Entries provided.
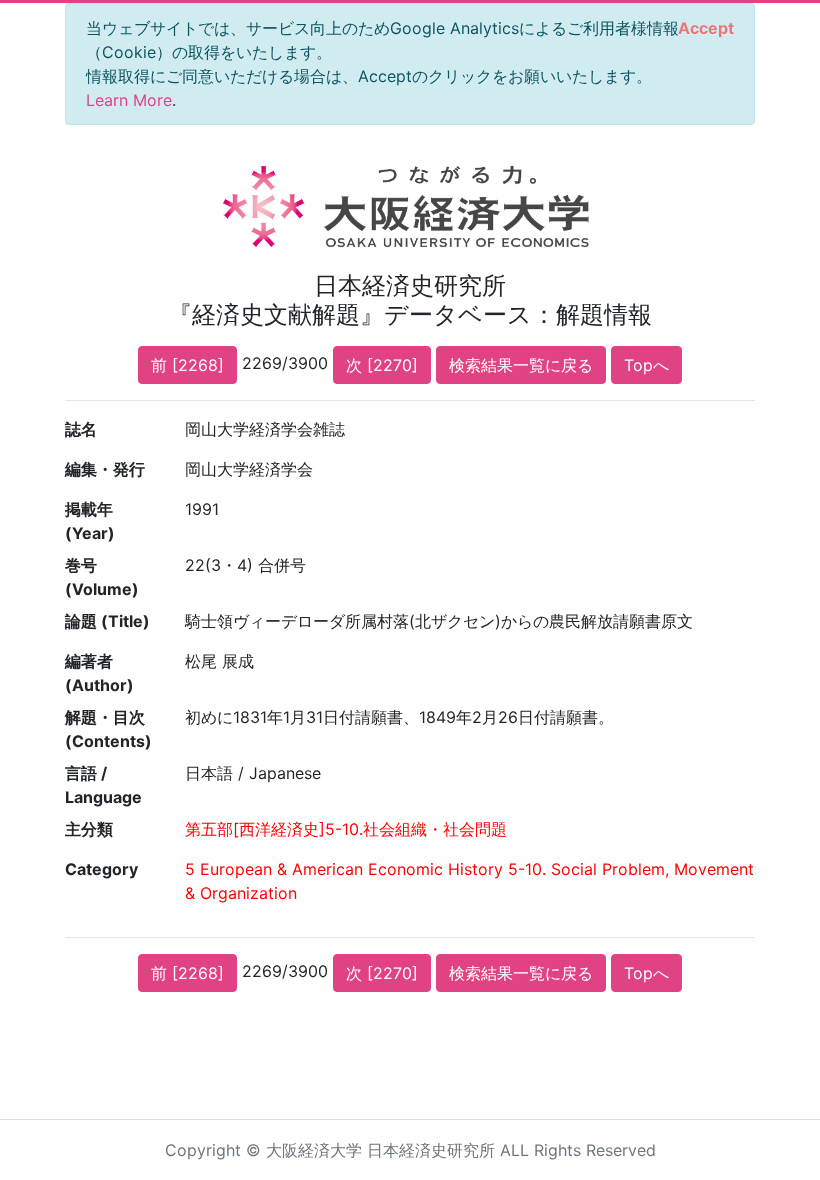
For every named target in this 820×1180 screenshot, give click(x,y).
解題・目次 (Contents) (108, 729)
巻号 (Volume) (102, 577)
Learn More (129, 100)
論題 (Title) (107, 621)
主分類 (89, 829)
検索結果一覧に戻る (521, 365)
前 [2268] (187, 365)
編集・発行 (105, 469)
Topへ (646, 365)
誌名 (81, 429)
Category (101, 869)
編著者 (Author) (99, 673)
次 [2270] (382, 365)
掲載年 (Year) (90, 521)
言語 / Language (103, 785)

Your task. From the line containing "主分類 (89, 829)" through the last line of the entries above, print every line exactly, including both ends, and nothing else.

Exercise output.
主分類 (89, 829)
検索結果一覧に戻る (521, 365)
前 [2268] (187, 365)
編集・発行 (105, 469)
Topへ (646, 365)
誌名 (81, 429)
Category (101, 869)
編著者 (Author) (99, 673)
次 [2270] (382, 365)
掲載年 (Year) (90, 521)
言語 / Language (103, 785)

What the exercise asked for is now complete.